Le rythme de la nature

Chaque printemps, je suis émerveillé par le réveil de la nature. Les premiers bourgeons se pointent et commencent à s’ouvrir, d’abord timidement et puis c’est l’éclat. Alors, avec impatience, j’arpente le jardin, observe l’avancée de ce réveil pour chaque plante et j’attends les premières fleurs. Mais certaines plantes tardent à s’épanouir, car chacune a son propre rythme, adapté à ses besoins.
S’il y en a qui, résistantes au froid, se lancent vite, sachant que leur saison favorable va se terminer bientôt, d’autres restent plus prudentes, craignant le gel ou simplement ont besoin de plus de chaleur et de lumière pour s’épanouir. Et même si je trépigne devant elles pour vérifier leur croissance, rien n’y fait, elles gardent leur rythme naturel. Bien sûr que je pourrais forcer certaines plantes en les mettant sous serre, mais l’expérience m’a montré que finalement, elles deviennent moins aptes à survivre dès qu’on les remet dans leur milieu naturel.

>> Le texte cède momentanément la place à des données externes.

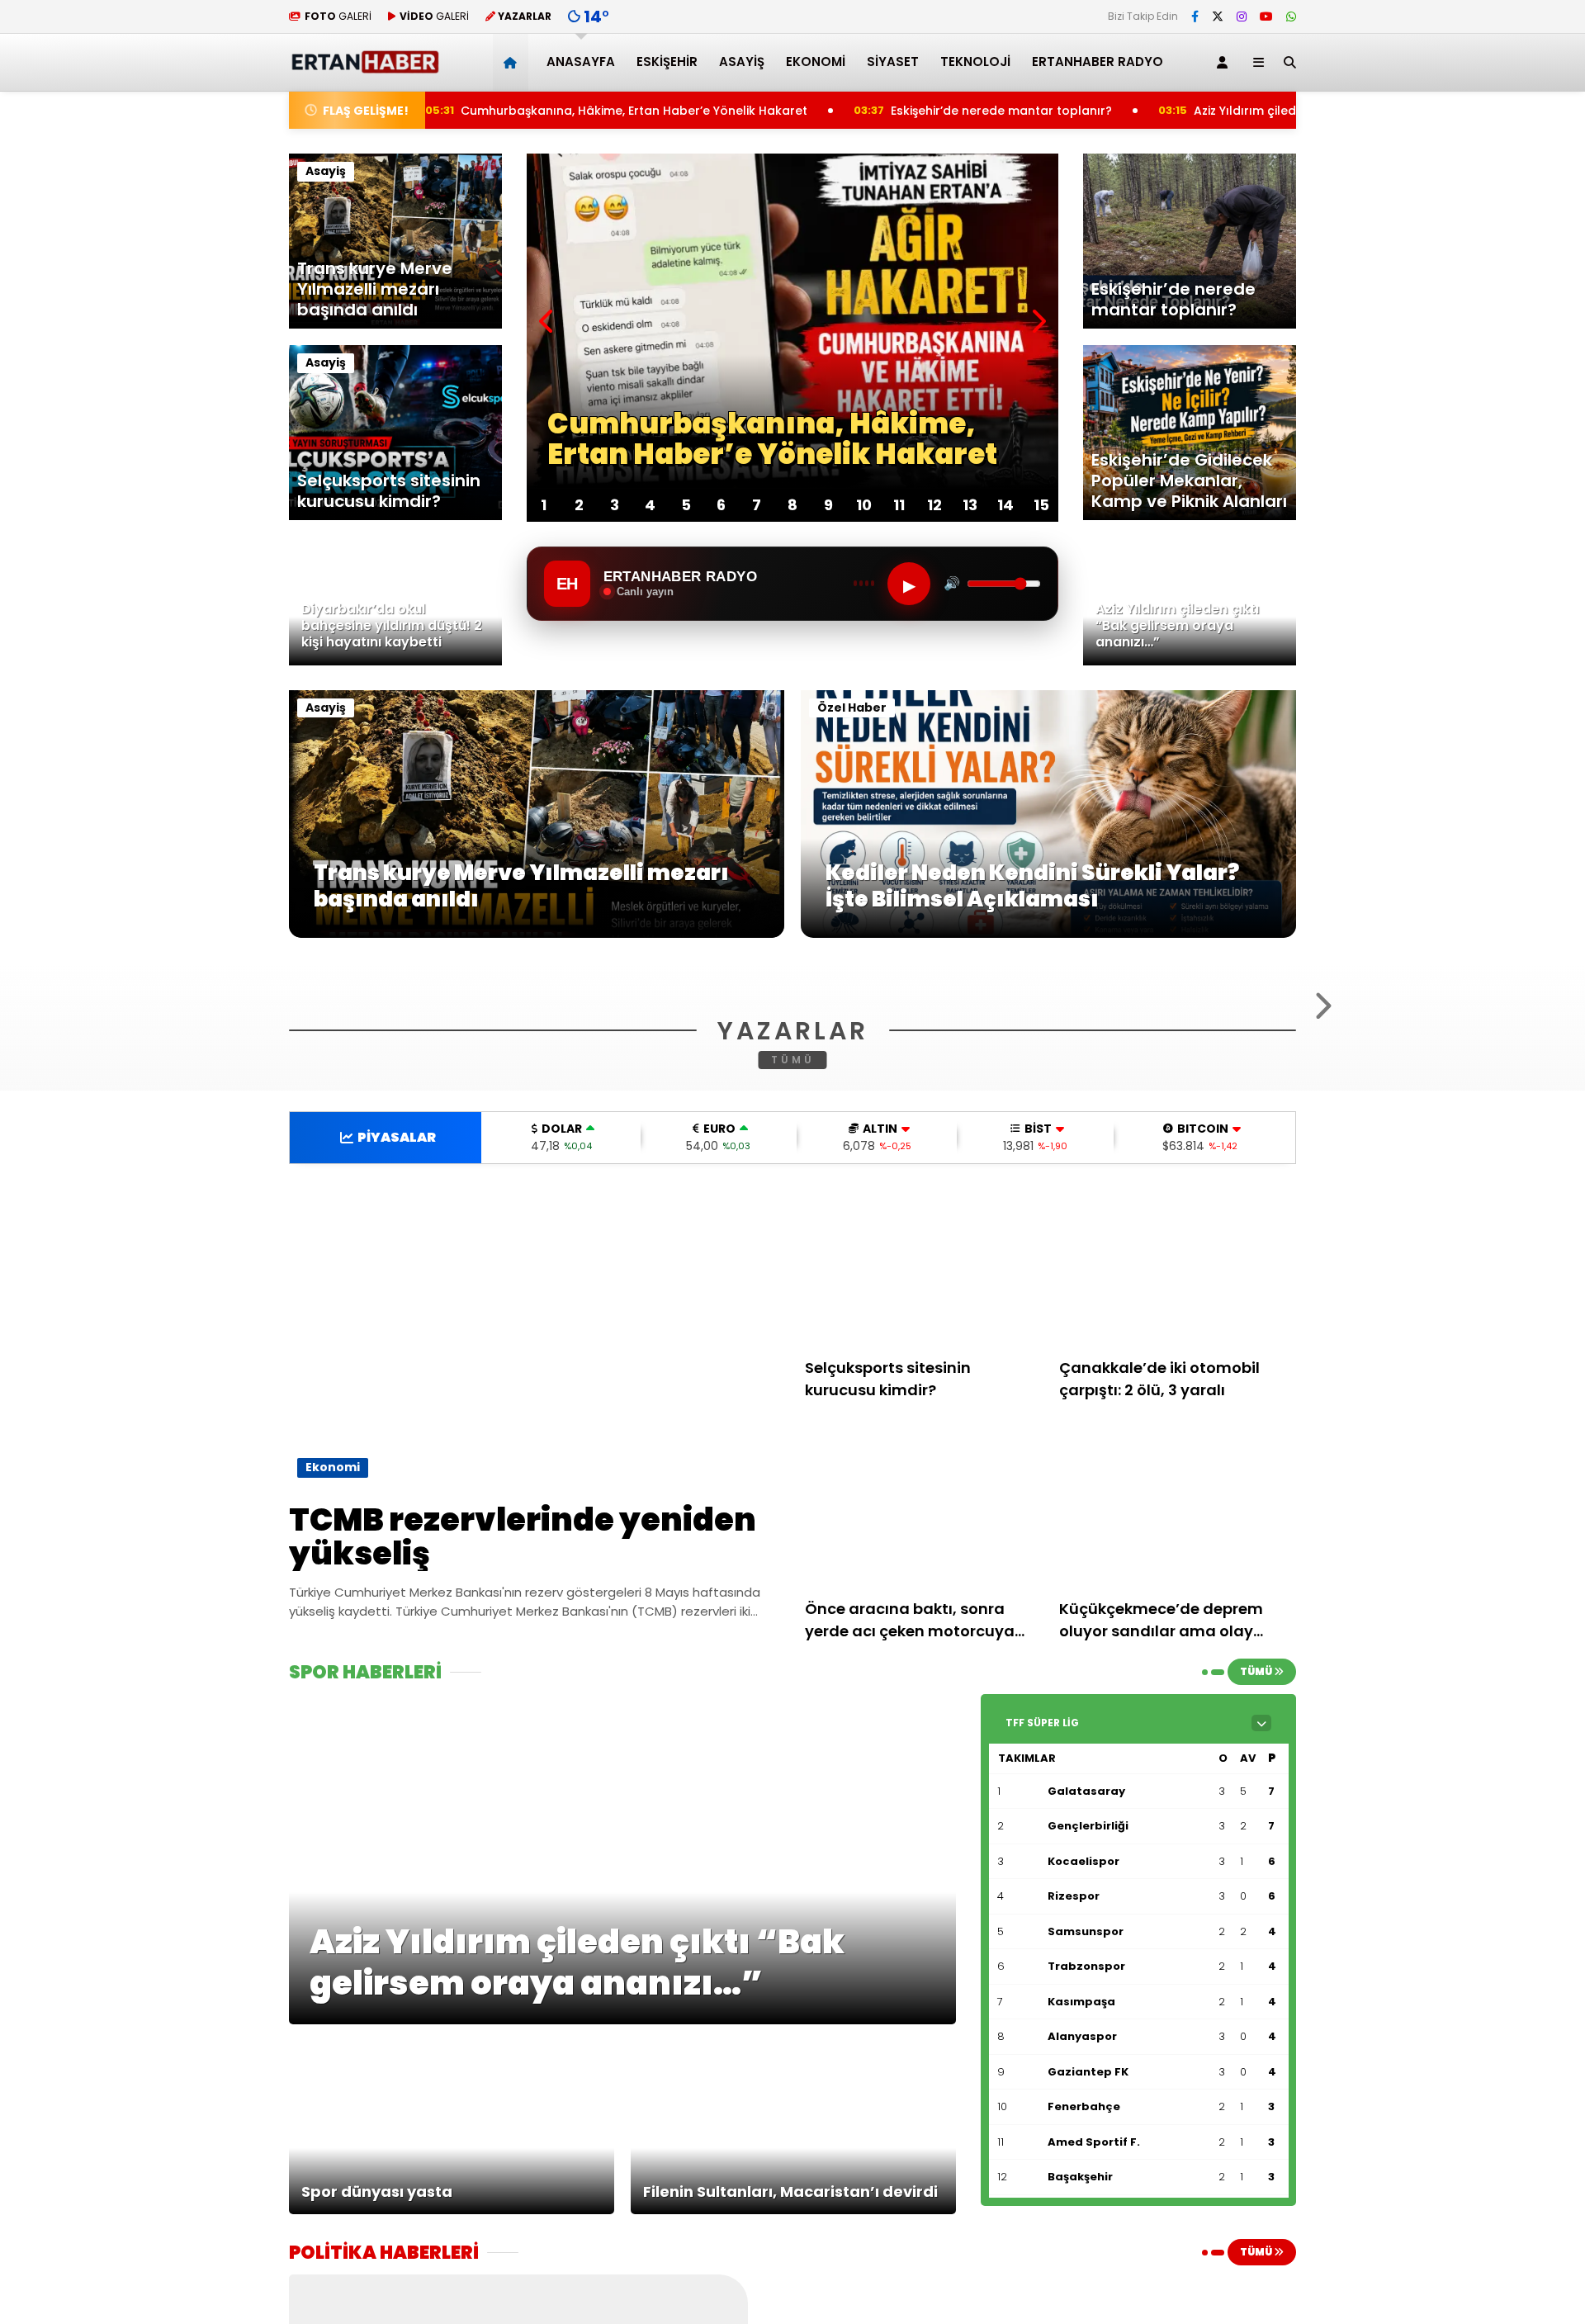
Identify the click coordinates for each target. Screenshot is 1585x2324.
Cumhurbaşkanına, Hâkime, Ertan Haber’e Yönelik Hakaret (510, 110)
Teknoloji (975, 61)
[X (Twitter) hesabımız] (1217, 16)
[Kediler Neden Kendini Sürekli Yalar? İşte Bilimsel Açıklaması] (1048, 933)
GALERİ (338, 16)
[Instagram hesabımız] (1242, 16)
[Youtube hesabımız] (1266, 16)
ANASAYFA (580, 61)
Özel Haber (852, 707)
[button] (513, 62)
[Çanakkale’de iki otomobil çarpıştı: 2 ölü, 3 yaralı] (1178, 1467)
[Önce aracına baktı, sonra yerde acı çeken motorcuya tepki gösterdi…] (924, 1708)
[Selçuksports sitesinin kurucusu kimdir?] (924, 1467)
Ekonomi (815, 61)
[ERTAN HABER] (364, 66)
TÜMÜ (793, 1260)
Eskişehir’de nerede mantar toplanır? (883, 110)
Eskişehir (667, 61)
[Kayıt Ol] (1225, 62)
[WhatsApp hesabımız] (1291, 16)
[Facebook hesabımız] (1195, 16)
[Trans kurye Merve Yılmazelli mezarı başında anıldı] (536, 933)
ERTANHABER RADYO (1097, 61)
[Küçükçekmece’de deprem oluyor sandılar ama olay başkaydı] (1178, 1708)
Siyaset (893, 61)
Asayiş (741, 61)
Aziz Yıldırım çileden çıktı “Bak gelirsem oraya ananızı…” (1248, 110)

Et ça me rappelle que nous êtres humains avons également notre propre rythme qui est différent pour chacun d’entre nous. Ce rythme, nous devons le respecter, autant chez nous que chez les autres personnes. Il y a un temps pour se reposer, un temps pour agir, un temps pour rire et un temps pour se centrer sur soi. En restant à l’écoute de nos propres besoins, nous pouvons nous épanouir pleinement, récolter les ressources nécessaires pour affronter les intempéries de la vie et développer au maximum nos potentiels pour contribuer à l’ensemble.

Dans mon travail, je rencontre souvent des personnes qui ont essayé de se forcer à accélérer leur rythme et qui ont de la peine à se poser réellement. Les raisons peuvent être professionnelles, mais aussi juste l’habitude de « faire tout le temps » au lieu de « se laisser être ». Mon travail consiste alors à leur offrir un moment pour qu’elles puissent se poser, et à leur enseigner à écouter leur rythme pour se ressourcer. D’autres personnes ont besoin de bouger et d’apprendre à ne plus se laisser ankyloser par la peur ou la flemme. Alors en stimulant leur flux, en leur enseignant à gérer leurs angoisses et à écouter leurs élans, ces personnes retrouvent la motivation pour reprendre leur vie en main.